I am regularly amazed by people who turn their backs on a natural approach to improving their health. I’m particularly astonished when people have serious health issues that cause them many problems and they still are not interested in trying anything other than what their doctor may have to offer. Even when what their doctor has to offer either doesn’t help or, just as commonly, creates other problems. We probably all know of family members who take tablets for one condition and then have to take other tablets to counteract the side effects of the initial treatment. And just as commonly, when questioned, don’t really know why they are taking either!
Modern medicine is very necessary for many things. You wouldn’t take yourself off to your homeopath or naturopath, as the first point of call, if you’d just broken your leg or had a heart attack, but even so we all know there are limitations, and on occasion risks to modern medicine. In fact, in a paper authored by 4 PhD scientists, led by Dr Gary Null in the US, entitled ‘Death by Medicine,’ it was found that in the USA modern medical treatments are the leading cause of death. The term ‘iatrogenic’ conditions, to which these findings refer are defined as conditions…
‘…….induced inadvertently by a physician or surgeon or by a medical treatment or diagnostic procedure.’
Iatrogenic death in the USA, the report says, is more common than death from heart disease or cancer annually. Worrying?
So, why wouldn’t we be interested in looking for a less harmful approach to improving our health and removing conditions, for ourselves and our family?
To be honest, I don’t know the answer to why people are reluctant to try the natural approach. I personally find it baffling. Maybe it’s a long-held trust in doctors. But I sense that has been shifting for some time. There is growing concern, and rightly so, about the influence the pharmaceutical companies have over our doctors’ prescribing habits. Maybe the reason that people are less enthusiastic about taking responsibility for their own health is to do with how easy the modern medical approach can often be. Usually, you will come away from an encounter with your doctor with a bottle of pills. You just take the right number at the correct time of day and you are guaranteed an improvement. However, often with a more natural approach, you may have to do something from your side. It might involve some modification to your diet either through eliminating some items or even adding others and treatments are rarely available on the NHS, so finance may play a part too. But wouldn’t you give it a go if someone you trusted told you it may help?

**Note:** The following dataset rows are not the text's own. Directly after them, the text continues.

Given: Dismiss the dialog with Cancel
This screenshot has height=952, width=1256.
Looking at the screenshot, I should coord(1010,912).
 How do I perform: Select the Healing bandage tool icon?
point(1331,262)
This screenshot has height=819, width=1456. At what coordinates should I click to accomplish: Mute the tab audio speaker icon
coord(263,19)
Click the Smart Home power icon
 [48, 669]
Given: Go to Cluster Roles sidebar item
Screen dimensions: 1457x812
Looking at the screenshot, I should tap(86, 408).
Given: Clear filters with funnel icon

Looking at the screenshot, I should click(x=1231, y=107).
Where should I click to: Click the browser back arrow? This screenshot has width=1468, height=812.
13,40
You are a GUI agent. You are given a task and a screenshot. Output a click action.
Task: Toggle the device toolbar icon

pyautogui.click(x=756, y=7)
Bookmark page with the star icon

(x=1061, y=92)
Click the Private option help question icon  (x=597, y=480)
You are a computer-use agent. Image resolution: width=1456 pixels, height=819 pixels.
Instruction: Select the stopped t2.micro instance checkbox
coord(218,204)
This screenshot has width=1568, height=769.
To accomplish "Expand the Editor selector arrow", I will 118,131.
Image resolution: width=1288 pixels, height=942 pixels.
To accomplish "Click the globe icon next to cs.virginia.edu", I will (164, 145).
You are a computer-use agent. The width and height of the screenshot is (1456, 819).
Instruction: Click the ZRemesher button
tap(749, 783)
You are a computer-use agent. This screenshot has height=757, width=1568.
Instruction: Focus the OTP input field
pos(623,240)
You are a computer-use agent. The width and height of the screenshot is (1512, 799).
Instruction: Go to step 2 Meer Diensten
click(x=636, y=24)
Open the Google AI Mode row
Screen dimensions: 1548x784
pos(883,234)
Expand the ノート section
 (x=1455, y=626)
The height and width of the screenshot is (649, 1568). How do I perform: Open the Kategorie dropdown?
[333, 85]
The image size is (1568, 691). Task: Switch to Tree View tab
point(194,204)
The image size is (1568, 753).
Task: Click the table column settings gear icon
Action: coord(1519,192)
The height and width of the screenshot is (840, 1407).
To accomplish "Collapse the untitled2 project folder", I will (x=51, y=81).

When my son was about 6 I took him to the doctor for the first time as he had an infection around the nail of his big toe and I thought it probably needed lancing. To be honest I didn’t fancy being the one to do that. I could take him home afterwards with reassuring cries of ‘What did that naughty doctor do to you?’ But I would be in the clear. However on taking a cursory look at my son’s toe, the doctor turned back to his computer muttering, ‘You need antibiotics for that.’ My reply was a cautious ‘Oh’. But apparently, there was so much that I managed to convey with that simple ‘Oh’ that the doctor spun around to look me in the face and with some vigour delivered the line, ‘ There’s not a doctor in the country that wouldn’t give you antibiotics for that.’ Now I’m not beyond putting my own view point over, but I decided that I didn’t want to completely alienate this doctor as we had already concluded a not very satisfactory discussion about the MMR vaccination. Well not satisfactory from the doctor’s point of view. I was quite satisfied with how it had gone. Anyway, he already had me down as a yoghurt weaver, (great term) not only due to the fact that I had won the MMR discussion (in my opinion, not his) but also the fact that my son hadn’t needed to visit the Doctor up until this quite advanced age of 6. So I decided to be a little more conciliatory. ‘That’s fine,’ I lied, ‘But it’s just that he hasn’t ever had antibiotics up until now and I was hoping to keep it that way. But if he really needs them then, of course, he will take them.’
At this the weary Doctor sat back in his chair, folded his arms across his chest and told me that I was just like his brother in law, who was an Oxford Don ( was that a compliment? still can’t decide.) Apparently this family member had the absurd idea (according to the doctor) that natural medicine was superior by virtue of the fact that it had been around for hundreds of years. I ventured my opinion that he was lucky to have such a brilliant mind in his immediate family. He looked incredulous but undeterred I explained that surely the very fact that natural remedies had stood the test of time showed they must be effective. He then said something delightfully bizarre. ’Well as it’s a Thursday I will prescribe something that we used to use for infections like this, but you have to promise that if it doesn’t work overnight you will give your son the antibiotics.’ I readily agreed. I went over to the pharmacy across the road and picked up the antibiotics as well as the ‘drawing ointment’ that he had recommended. On getting home, I applied the ‘drawing ointment’ (which was simply a paste of Epsom Salts) to my son’s toe and bound it up. Suffice to say it did the trick and the antibiotics were not needed. I wrote to my doctor telling him of the success of this ‘old fashioned’ approach just to give him some encouragement to venture further into the healing world of nature. Not sure if it had any effect as we haven’t seen him since! My son is now nearly 14 and still hasn’t needed antibiotics or indeed to visit the GP again. He did need to visit A&E when he broke his collar bone playing rugby, which brings me back to my initial thought that modern medicine certainly has its place.